Hubie Halloween (Netflix, October 7) Looking for laughs? There might be some found in this holiday-themed Adam Sandler comedy.

To the Lake (Netflix, October 7) – A Russian import TV series about a world-ending virus.

The Cleansing Hour (Shudder, October 8) – This original film centers on a group that streams exorcisms — and may have stumbled on a real demon.

A Babysitter’s Guide to Monster Hunting (Netflix, October 15) – It’s kind of all right there in the title, as this family-horror film tells the tale of a babysitter who has to save a child abducted by monsters.

Cadaver (Netflix, October 22) – A postapocalyptic Norwegian film about a family of three who attend a charitable event at a hotel where things start to get weird.

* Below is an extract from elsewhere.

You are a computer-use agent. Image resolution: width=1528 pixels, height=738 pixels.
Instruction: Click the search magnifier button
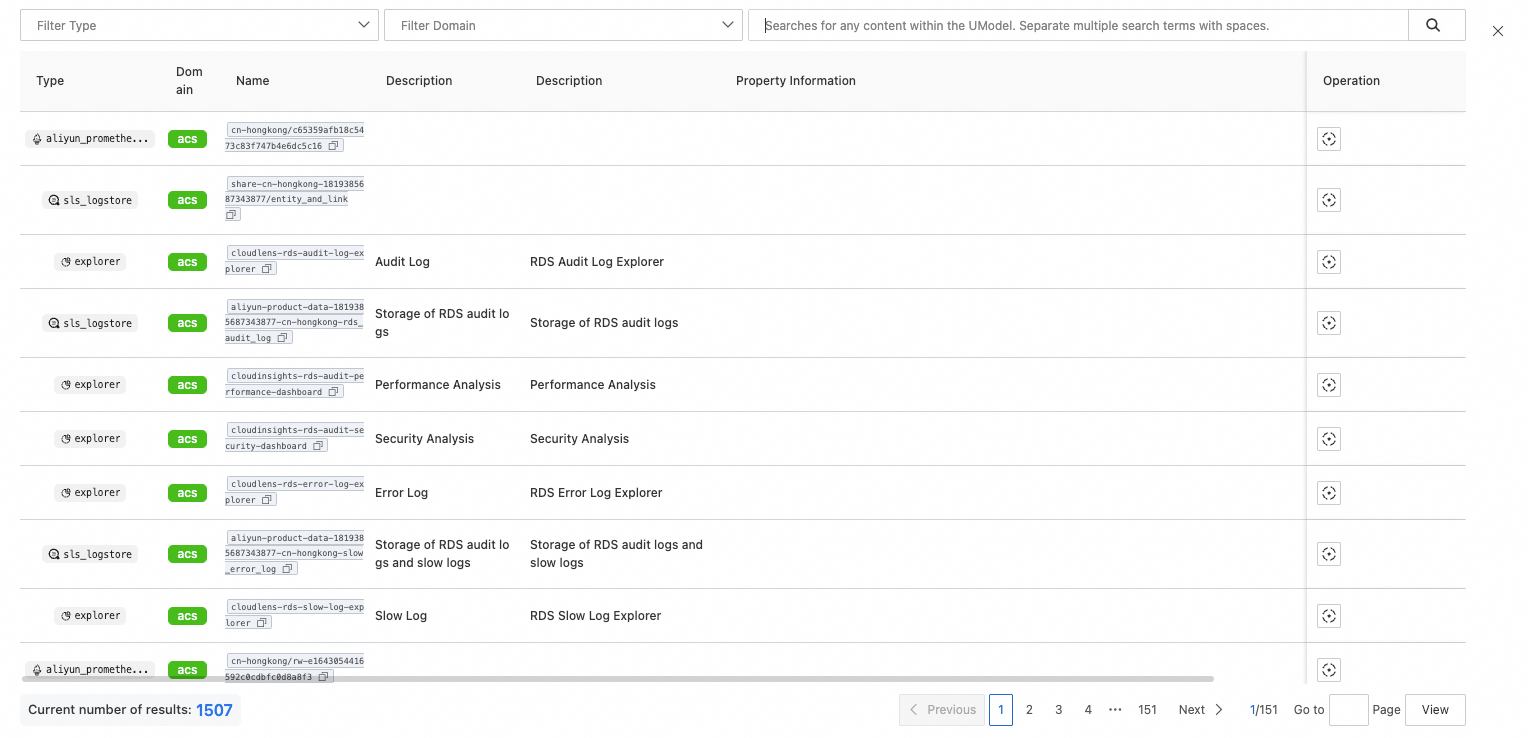pyautogui.click(x=1433, y=26)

The Witches (HBO Max, October 22) – Robert Zemeckis directed this adaptation of the Roald Dahl classic, with Anne Hathaway in the lead role. (It was originally scheduled for a wide theatrical release pre-COVID.)

Joe Bob’s Halloween Hideaway (Shudder, October 23) – Joe Bob Briggs has been hosting events on Shudder called The Last Drive-in, and this is the holiday edition of that double-feature presentation.

May the Devil Take You Too (Shudder, October 29) – A sequel to Timo Tjahjanto’s 2018 horror flick (that’s on Netflix) from the director of Headshot and The Night Comes for Us, who always manages to be interesting.

The Day of the Lord (Netflix, October 30) – Another exorcist narrative about a retired priest who is drawn back for one last job.

Truth Seekers (Amazon Prime, October 30) – Nick Frost and Simon Pegg reunite for this comedy series about paranormal investigators who stumble onto something genuinely scary.